## EXTRACT PROVIDED
━━━━━━━━━━━━━━━━━━━━
NEW YORK (GenomeWeb News) – In anticipation of whole-genome sequencing and analysis studies to come, an international team is assembling a collection of samples representing more than 10,000 vertebrate species.
The group, which calls itself the "Genome 10K Community of Scientists" or G10KCOS, described the effort in a white paper that's scheduled to appear online tomorrow in the Journal of Heredity.
"[W]e anticipate a precipitous drop in costs and increase in sequencing efficiency, with concomitant development of annotation technology and, therefore, propose to create a collection of tissue and DNA specimens for 10,000 vertebrate species specifically designated for whole-genome sequencing in the very near future," the team wrote.
The team's "virtual collection" will contain tissue and/or DNA samples that have been collected under Genome 10K guidelines and vouched for through DNA barcoding and other methods. So far the group has set its sights on more than 16,000 vertebrate species.
The effort sprung from the realization that as sequencing costs continue to fall, it will eventually be cheaper to sequence animal genomes than to collect, validate, and store suitable tissue/DNA samples, project co-leader David Haussler, a Howard Hughes Medical Institute investigator and biomolecular engineering researcher at the University of California at Santa Cruz, told GenomeWeb Daily News.
━━━━━━━━━━━━━━━━━━━━
## INFORMATION PROVIDED
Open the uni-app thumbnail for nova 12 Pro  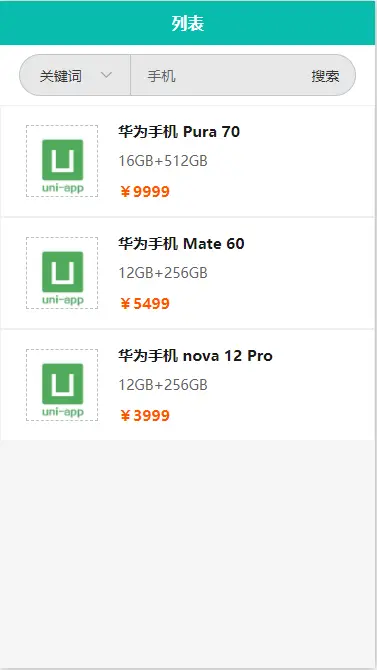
━━━━━━━━━━━━━━━━━━━━
## WHAT THIS EXERCISE ASKS
• 1. Print the passage of the Genome 10K article from "The group, which" up to and including "the team wrote.".
• 2. For each statement, answer yes or no according to the Genome 10K article, and quote the words that decide it: (a) The group refers to itself as the "Genome 10K Community of Scientists." (b) The white paper is due to appear in the journal Science. (c) So far the group has aimed at fewer than 10,000 vertebrate species.
The material stands apart from the Genome 10K article and is not part of it.

## EXERCISE ANSWERS
• 1.
The group, which calls itself the "Genome 10K Community of Scientists" or G10KCOS, described the effort in a white paper that's scheduled to appear online tomorrow in the Journal of Heredity.
"[W]e anticipate a precipitous drop in costs and increase in sequencing efficiency, with concomitant development of annotation technology and, therefore, propose to create a collection of tissue and DNA specimens for 10,000 vertebrate species specifically designated for whole-genome sequencing in the very near future," the team wrote.

• 2.
(a) Yes: "The group, which calls itself the "Genome 10K Community of Scientists" or G10KCOS"
(b) No: "scheduled to appear online tomorrow in the Journal of Heredity"
(c) No: "So far the group has set its sights on more than 16,000 vertebrate species."